In this same interview they talk about how, at the end of that crunch, they all went out for drinks to celebrate…until they got a phone call about how the motorcycle in the ending credits is glitching out and flying off the screen, which they thought was a hilarious, beautifully fitting bug for their time together. And that is hilarious, the primary reason I am recounting it, but I also think it goes to show that this was a hot mess of a game dev process. 2 weeks or ~3 months, both of those are not enough time. And with two companies in different cities, doing crunch out of a hotel, wrangling with a record label for a pop idol’s permission, setting up phone line recordings and VHS tapes and a bonus competition using experimental fax machines, all aligned with a media blitz? All for a game genre that honestly hadn’t been done before? I have checked, and you can authentically argue this is the first ever dating sim, at least on a console. People overstate what it is inventing - it is pulling tropes from romance anime and manga, of course - but even that process of transference is tough. This wasn’t a genre yet, and in a way they weren’t even trying to make a dating sim. They were trying to make an event.

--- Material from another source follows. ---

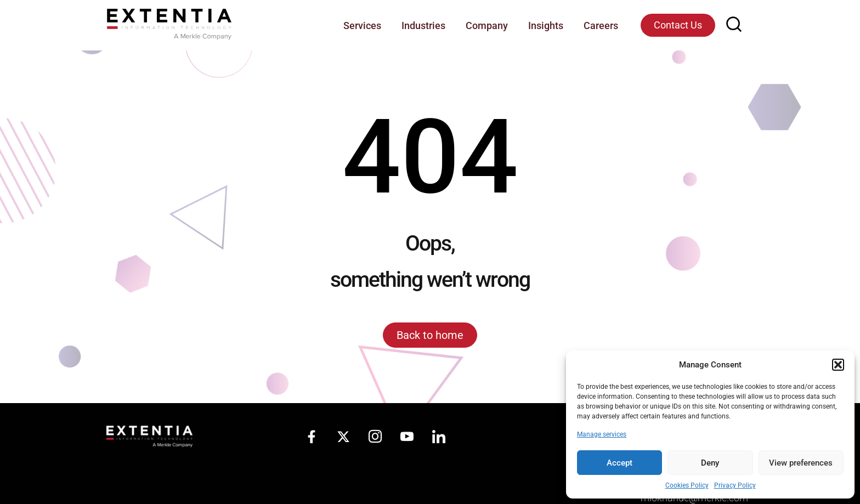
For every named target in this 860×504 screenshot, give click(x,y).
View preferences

One that today you just can’t experience. Very few people care about Nakayama Miho “like that” anymore, we aren’t seeing the commercials or the magazine ads or buying the discount unofficial strategy guide that invented a fake protagonist and never used Miho’s name because they didn’t have the rights. Today you play the game just because it is a game, and when you hit the phone numbers you tab over to a transcript of the voicemails…or maybe don’t even bother. The game was just a vessel for the hype. That doesn’t make the game good, by the way, I don’t want to go that far. The game was a not-very-good vessel for the hype, and an anachronistically better team could have made a better game. It isn’t really worth playing, in the end. But it is worth researching! As an event, it is really cool. As a piece of history, it is probably unique. And I respect the team behind it for that.